## INSTRUCCIONES
**1)** Enumere las cualidades de la práctica futbolística que, según el texto sobre la conferencia de Galeano en Salta, resultan perjudicadas por la tecnocratización del deporte profesional.
**2)** Reproduzca fielmente un fragmento del texto sobre la conferencia de Galeano en Salta: comience en las palabras que contienen "Así comenzaba su" y deténgase después de "década del ’70[1].".

Así comenzaba su Conferencia del 22 de abril de 1996, con un salón colmado de gente, el escritor uruguayo Eduardo Galeano en la ciudad de Salta, que fue escenario de una página de su conocida trilogía Memoria del fuego, donde el escritor alude a la situación política generada en la Argentina en la década del ’70[1].

El encuentro del autor de Las venas abiertas de América Latina con el público salteño, recorrió tres momentos diferenciados: el primero fue un itinerario lúdico a través de la observación de uno de los deportes más antiguos del mundo -el fútbol. Ha confesado Galeano, en los preámbulos de su charla y de su libro: “como todos los uruguayos, quise ser jugador de fútbol. Yo jugaba muy bien, era una maravilla, pero sólo de noche, mientras dormía: durante el día era el peor pata de palo que se ha visto en los campitos de mi país”[2]. Las reflexiones de estos relatos que, a veces, rozan la caricatura, apuntan al goce individual y colectivo que produce el arte del juego. Pero, también, denuncian las estructuras de poder que operan en la base de uno de los negocios más lucrativos de la actualidad y los motivos que impulsan la tecnocratización del deporte profesional, en detrimento de la alegría, la fantasía y la osadía que han caracterizado a la práctica futbolística hasta épocas recientes.

## SEGMENTO DE DATOS
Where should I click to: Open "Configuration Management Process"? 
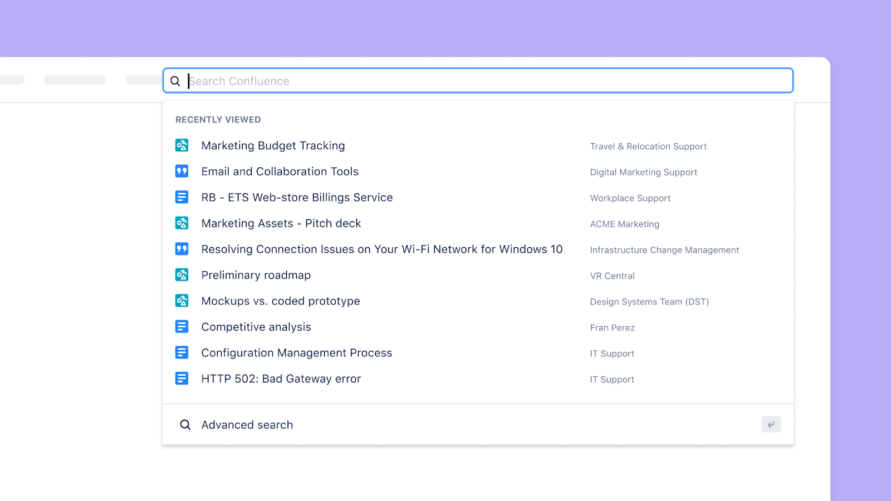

## RESPUESTAS
**1)** La alegría, la fantasía y la osadía.

**2)**
Así comenzaba su Conferencia del 22 de abril de 1996, con un salón colmado de gente, el escritor uruguayo Eduardo Galeano en la ciudad de Salta, que fue escenario de una página de su conocida trilogía Memoria del fuego, donde el escritor alude a la situación política generada en la Argentina en la década del ’70[1].